Numerical weather and wave forecasts
The production of a numerical weather forecast can be divided into three steps:
- Weather observations are collected and analysed in a three-dimensional grid. This defines the initial state of the atmosphere (temperature, humidity, wind etc.)
- Future changes of this initial state are calculated step by step, using physical and dynamical laws
- Some weather parameters, such as mean sea level pressure or wind and temperature near the surface, are calculated by post-processing of the final result and presented on a map
Such maps are often called “numerical forecasts”. But it must be kept in mind that such “forecasts” can be very different from the formal weather forecast which is the result of a forecaster’s work, based on the output from several numerical models, the latest weather observations, satellite images and other data. Numerical forecasts are only updated at regular time intervals (usually every 6 or 12 hours) while the forecaster keeps his forecast under continuous watch and issues amendments and warnings as necessary.

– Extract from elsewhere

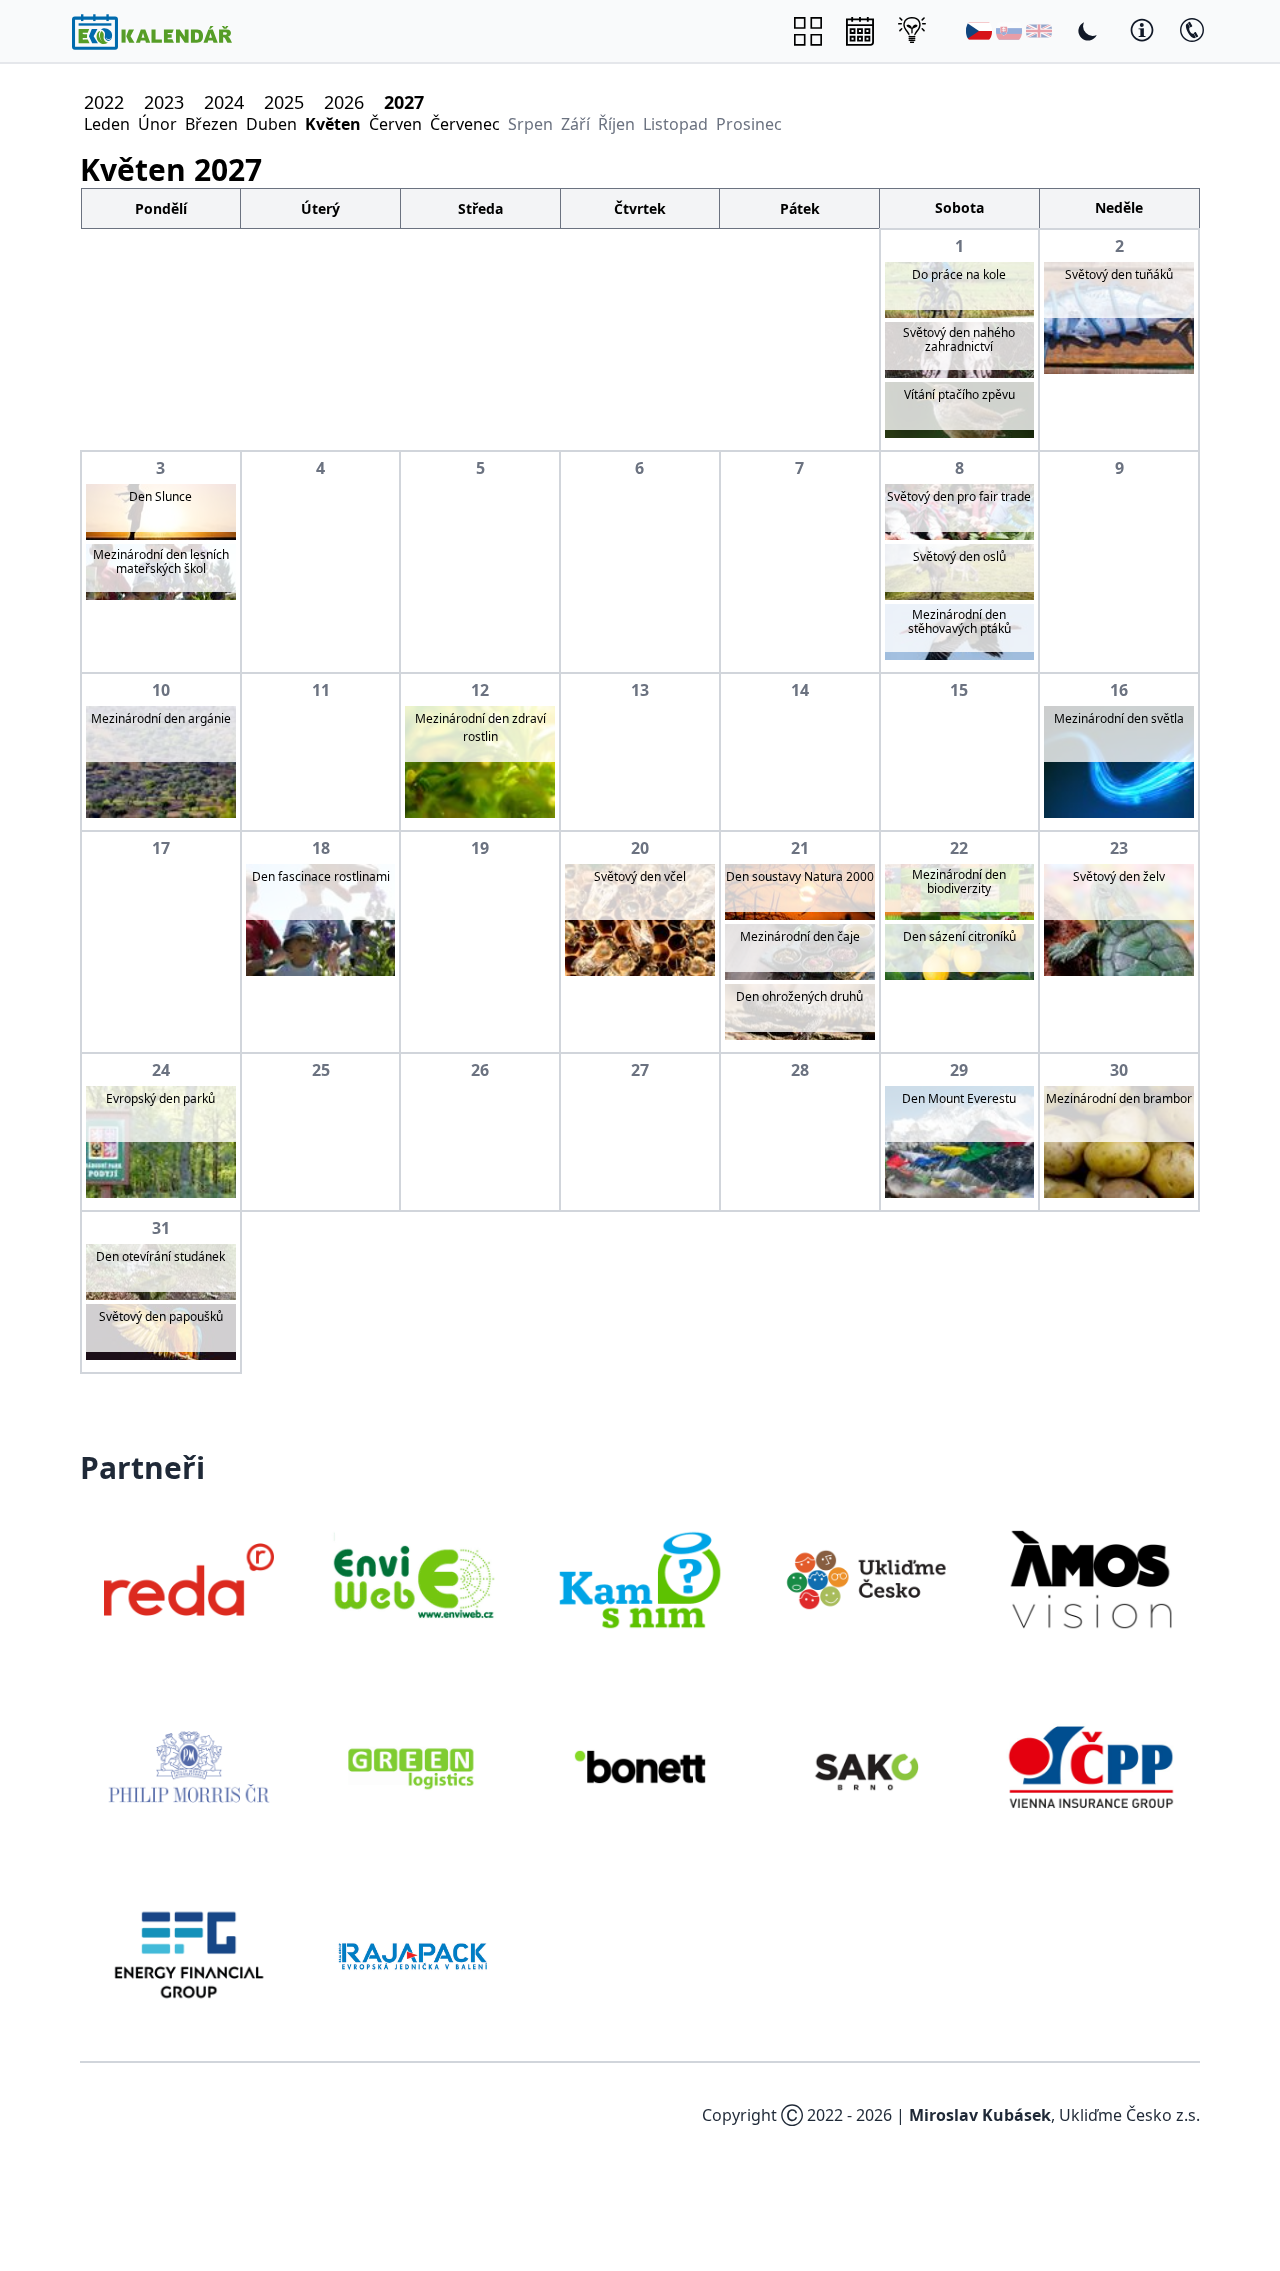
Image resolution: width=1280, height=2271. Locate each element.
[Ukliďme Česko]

Numerical forecasts should therefore always be checked against the official forecast and used mainly as a clarification and an addition to the official forecast rather than a replacement.
The main goal of the European Centre of Medium Range Weather Forecasts (ECMWF) is to produce reliable weather and wave forecasts in the “medium range”, up to 10 days ahead, twice a day. For this purpose it is very important to collect all available data from the entire globe for each run of the models. This takes a lot of time and up to 12 hours delay must be expected from the time of the observations until the final forecast products can be made available on the web. Verifications show clearly that the models used by ECMWF are the best in the world for medium range forecasts, but due to the long cut-off time some other models, which run more frequently for limited areas, might sometimes give better guidance for short range forecasts.